God tested Abraham to prove that Abraham loved God for God. Not for the promise of a son or a name or the nations. Abraham did love God for God’s sake. This test is not unlike the test Job endures. Satan tells God that Job just “loves” God for the wealth he’s bestowed. But God knows that Job truly loves him. So he allows Satan to take everything from Job. Job has a hard time, but he endures, he submits, he worships from the pit of his poverty and illness. He loves God.
It’s not that God didn’t know that Abraham really loved him. Or that Job really loved him. THEY needed to know they really loved him.
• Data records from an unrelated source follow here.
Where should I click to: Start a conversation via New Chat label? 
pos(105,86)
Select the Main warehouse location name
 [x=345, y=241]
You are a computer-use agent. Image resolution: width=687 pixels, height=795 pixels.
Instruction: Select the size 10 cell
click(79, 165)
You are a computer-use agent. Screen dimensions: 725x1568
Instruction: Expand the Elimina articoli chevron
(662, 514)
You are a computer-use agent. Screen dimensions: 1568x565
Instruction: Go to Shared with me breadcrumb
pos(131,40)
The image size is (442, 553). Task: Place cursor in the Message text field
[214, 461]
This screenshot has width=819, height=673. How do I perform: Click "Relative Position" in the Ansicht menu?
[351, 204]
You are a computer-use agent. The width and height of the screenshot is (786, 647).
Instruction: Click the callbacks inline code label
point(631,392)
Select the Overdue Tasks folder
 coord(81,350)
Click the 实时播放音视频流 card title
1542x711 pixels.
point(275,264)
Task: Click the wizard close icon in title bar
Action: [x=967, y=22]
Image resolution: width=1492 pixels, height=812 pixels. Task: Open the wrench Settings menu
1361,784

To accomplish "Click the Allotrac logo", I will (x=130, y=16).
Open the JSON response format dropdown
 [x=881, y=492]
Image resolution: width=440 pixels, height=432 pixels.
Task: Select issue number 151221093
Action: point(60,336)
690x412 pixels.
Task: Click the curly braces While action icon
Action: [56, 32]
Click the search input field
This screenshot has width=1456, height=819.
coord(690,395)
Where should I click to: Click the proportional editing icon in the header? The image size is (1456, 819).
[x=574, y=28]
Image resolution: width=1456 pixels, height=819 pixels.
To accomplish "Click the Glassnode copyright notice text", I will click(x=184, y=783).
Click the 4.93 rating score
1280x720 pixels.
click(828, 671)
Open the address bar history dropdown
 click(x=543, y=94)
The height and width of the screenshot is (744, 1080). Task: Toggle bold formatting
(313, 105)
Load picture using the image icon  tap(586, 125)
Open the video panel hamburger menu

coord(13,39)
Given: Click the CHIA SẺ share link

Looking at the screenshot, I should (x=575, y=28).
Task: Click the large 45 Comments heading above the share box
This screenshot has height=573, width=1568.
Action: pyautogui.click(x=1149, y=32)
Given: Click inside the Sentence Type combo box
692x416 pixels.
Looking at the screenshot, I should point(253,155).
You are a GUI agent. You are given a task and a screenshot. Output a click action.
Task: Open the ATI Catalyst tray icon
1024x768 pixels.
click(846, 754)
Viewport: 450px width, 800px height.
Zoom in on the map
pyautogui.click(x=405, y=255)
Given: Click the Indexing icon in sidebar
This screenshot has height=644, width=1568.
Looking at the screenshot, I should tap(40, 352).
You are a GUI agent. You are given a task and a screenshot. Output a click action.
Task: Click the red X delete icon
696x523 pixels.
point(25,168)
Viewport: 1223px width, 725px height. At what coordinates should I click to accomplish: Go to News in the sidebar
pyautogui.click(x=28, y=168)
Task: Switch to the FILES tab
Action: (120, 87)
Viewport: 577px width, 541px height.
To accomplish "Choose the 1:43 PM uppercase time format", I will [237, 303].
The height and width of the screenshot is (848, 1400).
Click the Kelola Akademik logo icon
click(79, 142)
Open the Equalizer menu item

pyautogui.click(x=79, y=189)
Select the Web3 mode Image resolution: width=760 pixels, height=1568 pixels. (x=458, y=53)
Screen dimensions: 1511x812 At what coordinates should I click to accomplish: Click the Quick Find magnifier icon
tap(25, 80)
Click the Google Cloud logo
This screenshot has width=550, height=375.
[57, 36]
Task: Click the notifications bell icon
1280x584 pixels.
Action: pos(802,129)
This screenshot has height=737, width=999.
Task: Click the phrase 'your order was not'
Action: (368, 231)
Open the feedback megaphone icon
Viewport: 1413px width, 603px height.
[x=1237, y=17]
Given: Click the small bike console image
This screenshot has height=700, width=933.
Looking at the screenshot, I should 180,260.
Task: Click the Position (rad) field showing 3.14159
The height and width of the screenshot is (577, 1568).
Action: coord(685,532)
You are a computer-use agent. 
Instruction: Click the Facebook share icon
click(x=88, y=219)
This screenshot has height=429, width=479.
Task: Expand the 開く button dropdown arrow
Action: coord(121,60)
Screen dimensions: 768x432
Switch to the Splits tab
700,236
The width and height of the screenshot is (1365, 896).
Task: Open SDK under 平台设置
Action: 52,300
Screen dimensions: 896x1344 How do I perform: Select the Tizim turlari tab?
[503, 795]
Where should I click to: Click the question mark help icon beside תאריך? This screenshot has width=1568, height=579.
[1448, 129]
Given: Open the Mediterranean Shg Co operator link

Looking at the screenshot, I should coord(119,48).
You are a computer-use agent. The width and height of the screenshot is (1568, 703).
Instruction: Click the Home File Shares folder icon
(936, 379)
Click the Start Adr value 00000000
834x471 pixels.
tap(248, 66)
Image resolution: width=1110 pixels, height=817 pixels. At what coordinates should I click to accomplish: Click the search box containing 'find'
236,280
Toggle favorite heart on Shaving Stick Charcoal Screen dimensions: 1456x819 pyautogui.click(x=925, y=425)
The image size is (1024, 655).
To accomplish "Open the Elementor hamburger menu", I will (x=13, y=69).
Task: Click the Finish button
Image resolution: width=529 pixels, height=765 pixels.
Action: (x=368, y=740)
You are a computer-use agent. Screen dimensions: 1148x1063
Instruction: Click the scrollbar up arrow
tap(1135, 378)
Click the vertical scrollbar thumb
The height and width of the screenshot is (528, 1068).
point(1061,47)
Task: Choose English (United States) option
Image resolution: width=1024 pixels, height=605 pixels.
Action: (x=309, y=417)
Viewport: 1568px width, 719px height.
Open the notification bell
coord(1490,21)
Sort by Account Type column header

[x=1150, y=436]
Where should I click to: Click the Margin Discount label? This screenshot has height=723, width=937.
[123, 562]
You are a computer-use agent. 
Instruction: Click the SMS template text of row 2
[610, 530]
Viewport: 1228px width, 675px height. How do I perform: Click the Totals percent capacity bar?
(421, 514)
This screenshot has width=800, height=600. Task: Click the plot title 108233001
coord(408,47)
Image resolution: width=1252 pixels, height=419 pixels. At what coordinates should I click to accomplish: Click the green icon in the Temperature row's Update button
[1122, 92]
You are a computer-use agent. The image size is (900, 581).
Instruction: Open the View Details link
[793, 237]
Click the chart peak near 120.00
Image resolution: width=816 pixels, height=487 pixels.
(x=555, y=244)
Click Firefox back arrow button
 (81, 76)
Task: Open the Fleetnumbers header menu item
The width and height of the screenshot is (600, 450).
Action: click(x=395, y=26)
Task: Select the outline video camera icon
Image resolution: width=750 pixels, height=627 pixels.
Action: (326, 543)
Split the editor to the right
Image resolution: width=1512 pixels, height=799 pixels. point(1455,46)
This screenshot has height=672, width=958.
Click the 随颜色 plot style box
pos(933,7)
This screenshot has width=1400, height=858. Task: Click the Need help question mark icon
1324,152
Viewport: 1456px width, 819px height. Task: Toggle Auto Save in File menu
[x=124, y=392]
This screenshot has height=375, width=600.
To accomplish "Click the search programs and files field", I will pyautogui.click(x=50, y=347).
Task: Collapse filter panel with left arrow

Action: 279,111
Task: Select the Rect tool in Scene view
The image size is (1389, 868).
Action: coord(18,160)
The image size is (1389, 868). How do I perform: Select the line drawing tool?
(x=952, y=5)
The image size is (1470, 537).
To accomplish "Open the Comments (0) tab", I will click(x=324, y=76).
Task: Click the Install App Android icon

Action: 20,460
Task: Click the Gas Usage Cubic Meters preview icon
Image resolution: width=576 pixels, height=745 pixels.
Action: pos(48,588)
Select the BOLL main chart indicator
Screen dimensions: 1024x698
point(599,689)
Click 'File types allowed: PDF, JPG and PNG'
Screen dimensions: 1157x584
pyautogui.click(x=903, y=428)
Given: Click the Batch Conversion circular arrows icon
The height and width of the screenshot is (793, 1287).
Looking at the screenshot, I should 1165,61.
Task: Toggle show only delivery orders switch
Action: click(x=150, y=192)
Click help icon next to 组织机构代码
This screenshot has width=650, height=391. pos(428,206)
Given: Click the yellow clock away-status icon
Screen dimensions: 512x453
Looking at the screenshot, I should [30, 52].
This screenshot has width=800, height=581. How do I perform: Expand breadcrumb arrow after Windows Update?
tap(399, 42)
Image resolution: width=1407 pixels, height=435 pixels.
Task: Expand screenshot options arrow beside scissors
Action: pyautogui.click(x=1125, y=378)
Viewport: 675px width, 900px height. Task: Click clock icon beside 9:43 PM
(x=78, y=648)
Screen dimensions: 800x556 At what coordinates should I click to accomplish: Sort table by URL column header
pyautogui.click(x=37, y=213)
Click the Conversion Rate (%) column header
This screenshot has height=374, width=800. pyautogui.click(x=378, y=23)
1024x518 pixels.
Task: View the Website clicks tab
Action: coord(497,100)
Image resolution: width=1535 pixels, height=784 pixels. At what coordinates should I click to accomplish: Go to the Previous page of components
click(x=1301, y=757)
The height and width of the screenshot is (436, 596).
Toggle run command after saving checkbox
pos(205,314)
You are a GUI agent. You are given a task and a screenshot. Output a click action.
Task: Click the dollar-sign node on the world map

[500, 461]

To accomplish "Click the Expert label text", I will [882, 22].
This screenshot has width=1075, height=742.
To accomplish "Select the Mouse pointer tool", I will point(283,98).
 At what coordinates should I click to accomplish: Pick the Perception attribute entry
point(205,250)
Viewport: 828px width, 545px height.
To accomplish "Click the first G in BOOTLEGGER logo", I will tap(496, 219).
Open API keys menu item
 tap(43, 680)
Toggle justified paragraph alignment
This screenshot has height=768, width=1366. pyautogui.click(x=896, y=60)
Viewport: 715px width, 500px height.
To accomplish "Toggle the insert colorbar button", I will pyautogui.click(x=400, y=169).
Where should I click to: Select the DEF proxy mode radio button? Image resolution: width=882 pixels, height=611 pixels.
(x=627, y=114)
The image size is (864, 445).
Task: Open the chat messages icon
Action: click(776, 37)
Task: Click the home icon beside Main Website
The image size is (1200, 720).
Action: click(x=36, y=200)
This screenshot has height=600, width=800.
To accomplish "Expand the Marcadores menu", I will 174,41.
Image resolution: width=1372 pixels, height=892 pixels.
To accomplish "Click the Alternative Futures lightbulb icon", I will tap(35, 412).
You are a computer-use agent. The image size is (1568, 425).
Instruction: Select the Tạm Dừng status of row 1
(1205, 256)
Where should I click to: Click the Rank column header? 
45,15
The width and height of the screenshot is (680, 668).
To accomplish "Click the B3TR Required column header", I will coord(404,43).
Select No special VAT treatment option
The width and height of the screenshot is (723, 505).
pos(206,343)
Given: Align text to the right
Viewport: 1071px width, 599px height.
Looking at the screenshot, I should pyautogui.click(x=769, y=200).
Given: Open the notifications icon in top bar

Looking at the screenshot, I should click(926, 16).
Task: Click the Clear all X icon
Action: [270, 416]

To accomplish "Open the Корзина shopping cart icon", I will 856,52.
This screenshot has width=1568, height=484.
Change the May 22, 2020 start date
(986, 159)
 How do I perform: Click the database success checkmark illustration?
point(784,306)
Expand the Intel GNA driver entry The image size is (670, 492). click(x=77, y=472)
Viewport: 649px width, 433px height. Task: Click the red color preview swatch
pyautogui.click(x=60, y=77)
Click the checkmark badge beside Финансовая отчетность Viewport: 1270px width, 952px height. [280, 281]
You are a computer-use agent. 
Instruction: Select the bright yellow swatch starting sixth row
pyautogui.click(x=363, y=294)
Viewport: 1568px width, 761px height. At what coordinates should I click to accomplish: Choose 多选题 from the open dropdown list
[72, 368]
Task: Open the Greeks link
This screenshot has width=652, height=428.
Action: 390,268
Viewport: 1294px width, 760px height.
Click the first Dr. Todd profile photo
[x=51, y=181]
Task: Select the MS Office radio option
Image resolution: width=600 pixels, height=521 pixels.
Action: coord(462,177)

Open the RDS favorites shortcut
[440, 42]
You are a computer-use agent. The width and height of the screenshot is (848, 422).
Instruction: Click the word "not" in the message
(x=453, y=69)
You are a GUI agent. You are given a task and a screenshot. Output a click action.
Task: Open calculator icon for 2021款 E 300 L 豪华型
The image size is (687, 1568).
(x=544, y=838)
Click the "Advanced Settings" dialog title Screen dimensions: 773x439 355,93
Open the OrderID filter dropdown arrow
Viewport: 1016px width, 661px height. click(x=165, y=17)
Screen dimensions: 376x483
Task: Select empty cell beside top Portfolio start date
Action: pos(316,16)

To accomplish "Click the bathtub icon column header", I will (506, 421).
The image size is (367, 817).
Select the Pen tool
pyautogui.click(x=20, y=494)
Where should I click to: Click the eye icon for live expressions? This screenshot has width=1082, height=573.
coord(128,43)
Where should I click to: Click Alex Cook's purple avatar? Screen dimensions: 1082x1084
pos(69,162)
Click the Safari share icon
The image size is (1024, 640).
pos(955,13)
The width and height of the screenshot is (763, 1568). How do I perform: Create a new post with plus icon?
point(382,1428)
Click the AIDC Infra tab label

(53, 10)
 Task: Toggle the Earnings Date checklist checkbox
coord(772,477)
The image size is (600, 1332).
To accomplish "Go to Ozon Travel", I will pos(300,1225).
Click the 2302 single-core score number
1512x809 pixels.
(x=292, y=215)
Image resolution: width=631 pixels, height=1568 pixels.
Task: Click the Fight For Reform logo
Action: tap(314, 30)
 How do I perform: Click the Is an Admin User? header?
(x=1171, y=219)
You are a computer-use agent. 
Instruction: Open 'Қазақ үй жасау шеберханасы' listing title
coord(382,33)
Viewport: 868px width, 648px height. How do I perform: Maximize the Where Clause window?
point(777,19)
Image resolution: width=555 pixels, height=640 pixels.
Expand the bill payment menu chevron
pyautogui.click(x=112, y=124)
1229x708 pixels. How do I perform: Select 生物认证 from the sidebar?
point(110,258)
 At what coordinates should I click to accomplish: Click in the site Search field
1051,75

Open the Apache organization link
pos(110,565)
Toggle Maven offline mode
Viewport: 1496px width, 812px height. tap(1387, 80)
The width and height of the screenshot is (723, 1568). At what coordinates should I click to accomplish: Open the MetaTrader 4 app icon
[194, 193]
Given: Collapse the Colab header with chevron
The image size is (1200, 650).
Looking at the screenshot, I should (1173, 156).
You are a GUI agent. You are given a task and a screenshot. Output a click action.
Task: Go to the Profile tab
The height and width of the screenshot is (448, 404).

God tests us to show us what’s really in our hearts. He proves to us that we really love him. He also shows us where we’re still holding on to pride, selfishness, greed, unforgiveness.
He doesn’t just show us the sin in our hearts. He does something about it.
As Abraham is untying Isaac, he sees a ram caught by its horns in a thicket. Abraham and Isaac had climbed this mountain to worship, and God provides the sacrifice. “And Abraham went and took the ram and offered it up as a burnt offering INSTEAD of his son.”
God provided a substitute for Isaac. This ram is not the lamb Abraham told Isaac God would provide. It was a down payment of sorts.
No, that Lamb that Abraham anticipated, God sent him on his mission 2,000 years after Abraham. Jesus, the Lamb that takes away the sins of the nations, like Isaac, told the Father, “I trust you. Let’s do this.” He carried the wood of his sacrifice to a place not far from Moriah, then he laid down on a Roman cross, a substitute for you and me.
In today’s epistle reading, Paul reminds us that NOTHING can separate us from the love of God. Nothing, not even death or famine or persecution.
This isn’t Paul’s invention. No. The Holy Spirit has revealed to Paul the truth that empowered Jesus to pick up our cross, the cross of our execution for our sins. Jesus picked it up because the Father asked him to. And Jesus said yes. Why? Because he KNEW that NOTHING would separate him from the LOVE of the Father. Jesus, like Isaac, said yes to his Father’s shocking request. “Climb up on that altar and be the sacrifice.” Both Isaac and Jesus say, “Yes, Father” and lay down their lives for love’s sake.
Some of our tests will take forms of persecution and poverty, illness and loss. God will ask us if we love him more than our children, our spouse, our family and friends, if we love God more than life itself? Do we really trust that we do not live by bread alone, or the work of our hands, or by the money we “make.” Do we really trust that we live by every word that come out of the mouth of God?
God has proved his love for us. As Origen says, “Behold God contending with people in magnificent generosity: Abraham offered God a mortal son who was not put to death; God delivered to death an immortal Son for humanity.”
So, now let us prove our love for God. How? By trusting him when things get hard. Let us trust him when the fridge is empty, or worse, the bank account. When illness comes and does not go. When death takes a dear one much too soon.
He will be faithful, whether we see it in this life or the next. He will provide.
Jehovah Jireh, our provider. Your grace is sufficient for us. Amen.
[1] “like one who carries his own stake [to be impaled] on his shoulder.” Bereishit Rabbah 56:3
[2] Cf. Bereishit Rabbah 56:8
[3] Pirkei DeRabbi Eliezer 31:10. Cf. Edward Bernstein, “Isaac’s Death and Resurrection,“ Serferia.org.